There have been numerous reports of large air embolism that had no clinical repercussions or were resuscitated successfully. However, air embolisms usually trigger different cardiovascular, pulmonary, and neurological problems. Electrocardiogram (ECG) abnormalities such as tachyarrhythmias and ST and T wave changes can occur. Our patient initially had a tachycardic response possibly due to right heart strain from the air embolism and hypotension. Additionally, the blood pressure dropped possibly due to the reduction of cardiac output. The PA pressure increased due to both a reduction in cardiac output and increased filling pressures [3]. This sudden decrease in cardiac output causes a ventilation to perfusion mismatch, precipitating a drop in the patient’s end-tidal carbon dioxide, arterial oxygen tension and saturation. Transesophageal echocardiography is considered to be the most sensitive monitor for air embolism. TEE may be useful in identifying the size and location of the air embolism as well as intracardiac shunts that allow passage of the air into the arterial circulation [5]. This modality was not used during this case.

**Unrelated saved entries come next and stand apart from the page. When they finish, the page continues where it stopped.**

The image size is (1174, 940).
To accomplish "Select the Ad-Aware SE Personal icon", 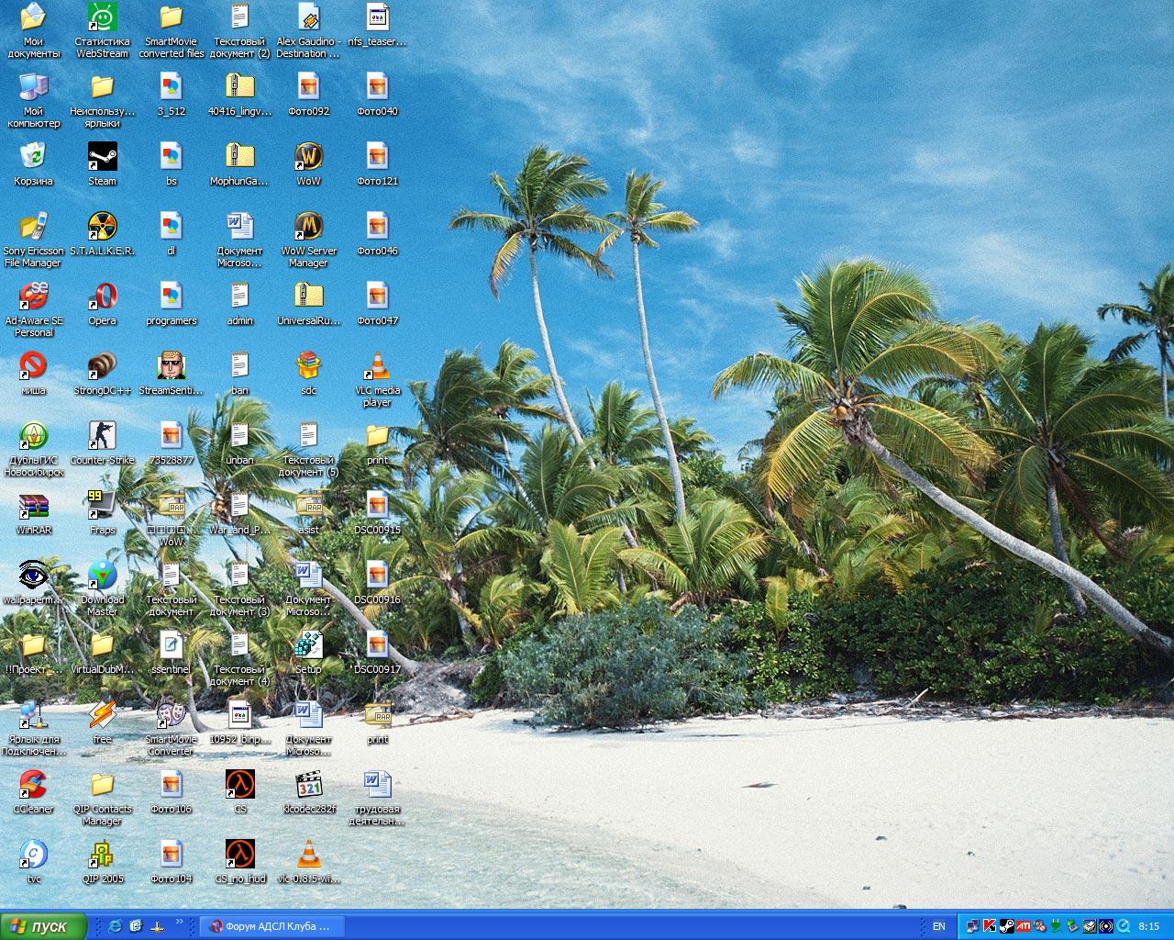I will tap(33, 297).
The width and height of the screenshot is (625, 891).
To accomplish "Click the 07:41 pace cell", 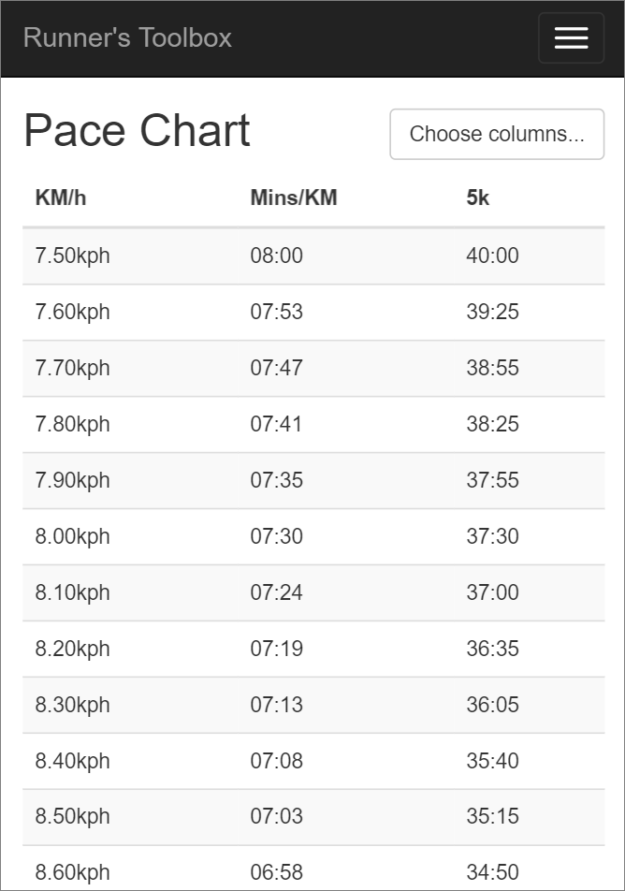I will tap(277, 424).
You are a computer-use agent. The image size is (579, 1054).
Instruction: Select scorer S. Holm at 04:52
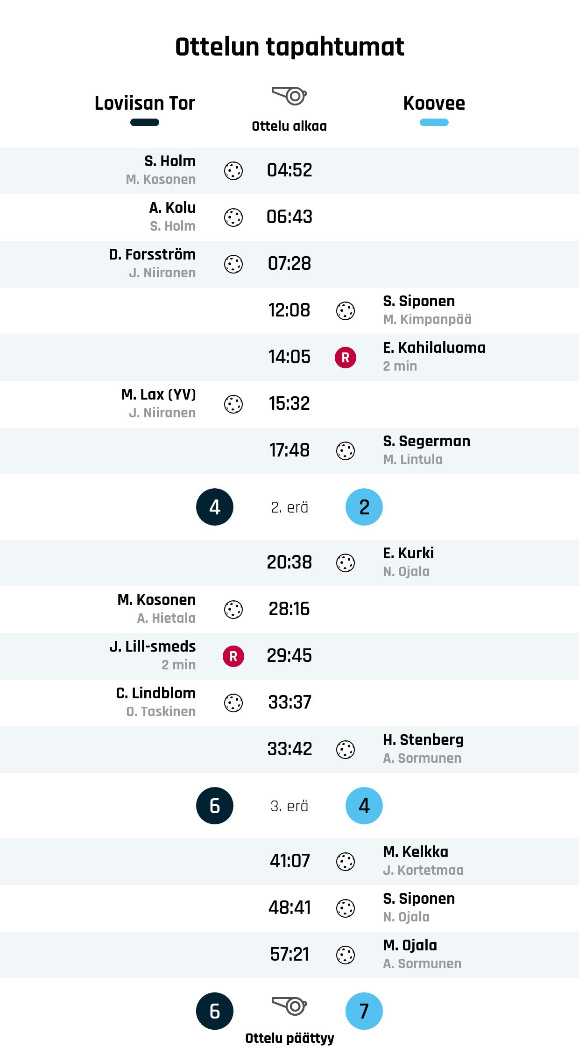click(x=170, y=161)
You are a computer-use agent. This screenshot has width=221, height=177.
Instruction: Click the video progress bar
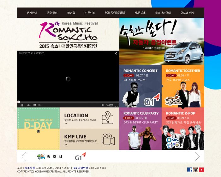(x=68, y=102)
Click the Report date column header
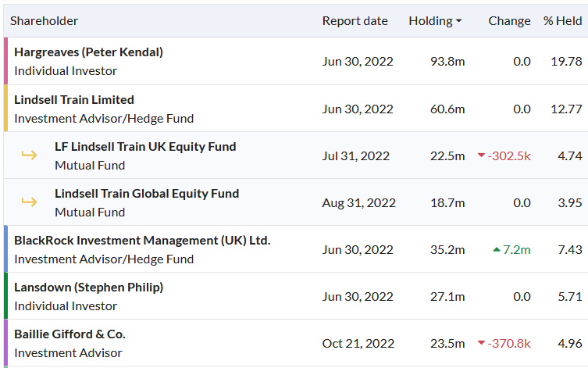The height and width of the screenshot is (368, 588). [355, 21]
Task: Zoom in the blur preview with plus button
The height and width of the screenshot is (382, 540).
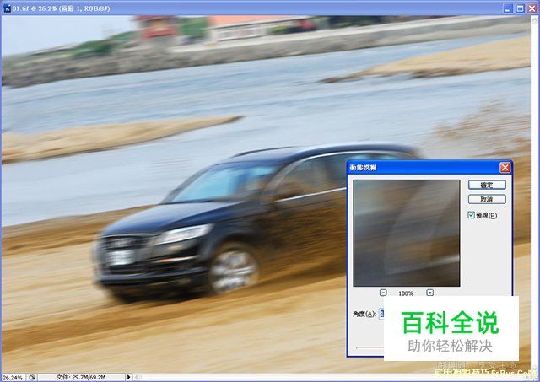Action: pos(429,293)
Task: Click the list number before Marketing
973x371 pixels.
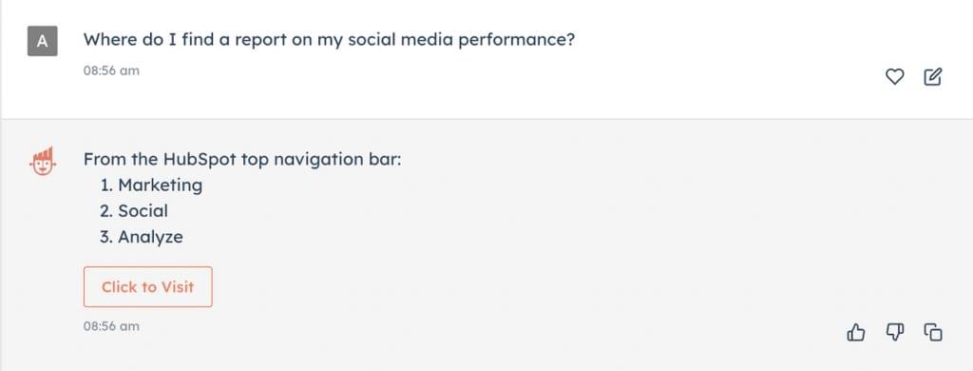Action: click(106, 186)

Management of venous air embolism focuses on prevention of further air entrainment, reduction of the air entrained and hemodynamic support [4]. We promptly notified the surgeon, and the surgical field was flooded with saline to prevent further entrainment and the defect in the vena cava was also immediately repaired. During that time, we supported the patient’s blood pressure with vasopressors. In an effort to reduce the volume of air entrained we aspirated air from the Swan-Ganz catheter. However, both multilumen catheters and Swan-Ganz catheters have a success rate of aspirating air between 6 and 16 percent [4]. These strategies resulted in prompt improvement in the patient’s hemodynamics. We suspected that the renal failure that developed was possibly caused by a combination of hypovolemia and venous congestion from the venous air embolism.

In summary, this case report highlights the occurrence of a venous air embolism during an OLT causing hemodynamic instability. Our treatment focused on identifying and repairing the source of entrainment, reduction of volume of air in the right heart through aspiration, and hemodynamic support.

Conflicts of Interest

The authors declare that there are no conflicts of interest.